Konwitschny: Kämpfer für die Wahrhaftigkeit
Kritik. Othmar Schoecks „Penthesilea“in Linz
Wie oft nehmen wir an menschlichen Tragödien in der Oper teil und wie selten springt der Funke echten Erlebens auf die Zuschauer über. Peter Konwitschny, dem vielfach ausgezeichneten deutschen Regisseur, ist das soeben im Linzer Musiktheater mit einer Koproduktion mit der Oper Bonn wieder einmal virtuos gelungen. Dieser Regisseur schafft es immer wieder, Konventionen zu hinterfragen und über Bord zu werfen und zum eigentlichen, inneren Drama vorzudringen. Für ihn bedeutet Werktreue Aktualitätsund Wahrheitssuche.
Der Operneinakter „Penthesilea“, den der Schweizer Komponist Othmar Schoeck nach Heinrich von Kleists Drama 1927 schuf, beeindruckt mit seiner scharf aufpeitschenden, wuchtigen und in wenigen Passagen auch spätromantischen Klangsprache, die vom prächtig disponierten Brucknerorchester unter der präzisen musikalischen Leitung von Leslie Sugannandarajah überaus intensiv gespielt wurde.
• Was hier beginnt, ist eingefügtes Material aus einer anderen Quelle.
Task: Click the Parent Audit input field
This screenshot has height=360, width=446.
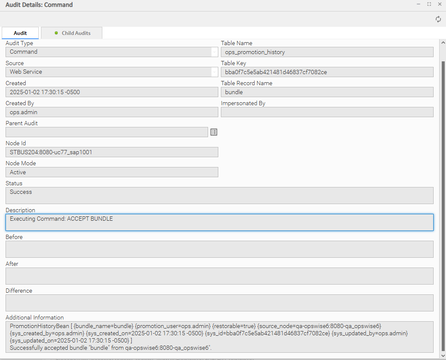Action: (107, 132)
Es ist eine extreme Story von der Königin der Amazonen, die ihren Gegner Achilles – den vokal präsenten Martin Achrainer – trotz dessen Liebe zu ihr in einem Blutrausch abschlachtet. Konwitschny hält nichts von den derzeit in Theater, Film und TV schon fast alltäglichen Blut- und Gewaltorgien. Er zeigt das grausige Finale in einer schlichten, ungemein berührenden und zugleich verstö- renden Szene. Die sowohl gesanglich als auch darstellerisch großartige Dshamilja Kaiser trägt als Penthesilea ihre grausige Tat wie in Trance als Konzertsängerin mit verführerischem Mezzo vor. Das Orchester spielt während des ganzen Geschehens auf der Bühne, davor sind zwei vom Komponisten vorgeschriebene Konzertflügel platziert, die allerdings auch als Dekorationselemente eingesetzt werden.
Beklemmend
Der Chor ist zum Teil im Zuschauerraum verteilt und greift fallweise in das Geschehen ein. Die Tragödie dieser Frau, die sich von der Ideologie der fanatischen Kämpferinnen nicht befreien kann, ist heute beklemmend aktuell. „Verflucht das Herz, das sich nicht zu mäßigen weiß“, ist der Leitspruch der eiskalten, an einen Inquisitor erinnernden Oberpriesterin der Amazonen.
Befehlend
Es könnte auch der Befehl an eine IS-Kämpferin sein, die vergeblich ihren Gefühlen nachgeben will, das aber nicht mehr schafft und rückfällig wird. Die allgemeine Übersättigung und Kälte, die uns heute umgibt, macht es Künstlern nicht gerade leicht, in die Herzen der Menschen vorzudringen. Nur dort lebt die Oper, nur dort verwahrt sie ihre tiefsten Geheimnisse. Ein Regisseur wie Peter Konwitschny kann sie ihnen mitunter entlocken. Diesmal in Linz sogar fulminant.